Before the marchers walked to the Downtown BART station to join the larger San Francisco march and rally, Fr. George Crespin offered a blessing and speakers called for justice for all immigrants. 

“This is a civil rights movement, a human rights movement and a labor rights movement,” said Carlos Muñoz, emeritus professor of ethnic studies at UC Berkeley, speaking from the church steps. “We march for the rights of all immigrant workers ... This is a powerful movement that we are part of today because we are America.”  

Condemning both the Republican and Democratic parties for not standing up for justice for the immigrant worker, Muñoz said: “The Democrats need to become a real party of opposition.”  

Attorney David Lunas took the opportunity to remind those in the crowd without documents not to trust people who would take their money while falsely claiming they could regularize their immigration status. 
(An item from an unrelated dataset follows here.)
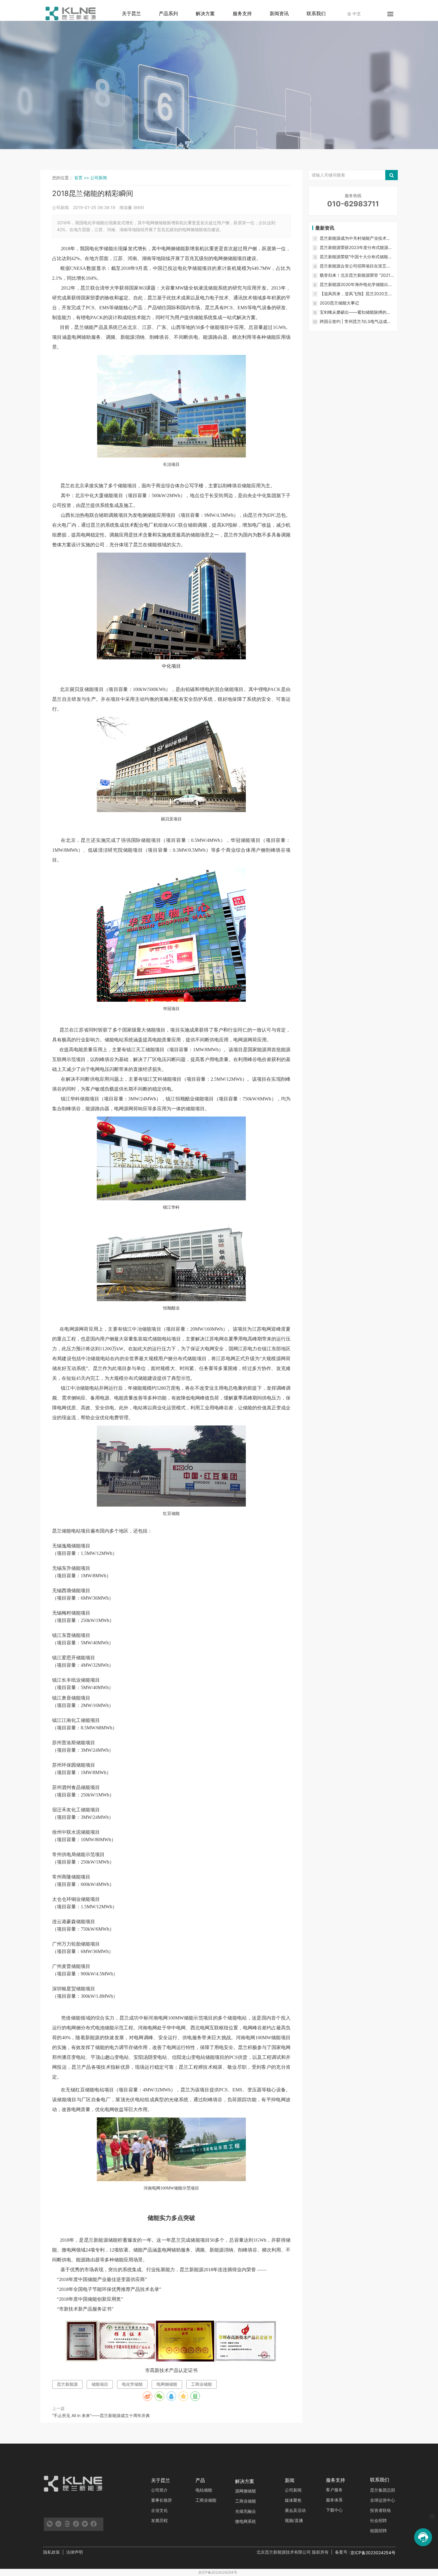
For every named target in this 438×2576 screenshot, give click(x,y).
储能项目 (99, 2384)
“There is no amnesty out there,” he said 

Representing Berkeley Organizing Congregations for Action, Procesa Gorrestieta said she came to the United States without papers. She talked about how hard immigrants work at their jobs and volunteer their labor in their children’s schools but still have no medical coverage for their children.  

“We suffer every day from fear that the ‘migra’ will come and take us and be deported,” she said. “I don’t know why people say we are criminals. We just come to this country to work and work really hard to take care of your children and take care of your houses. We love doing it, but we want respect and support.” 

After the speeches, marchers, some waving Mexican and American flags, moved briskly up University Avenue. Among the signs they carried in English and Spanish were those that read: “no human is illegal,” and “no more criminalization of immigrants.” 

No uniformed police accompanied the march that drew honks and cheers from passersby.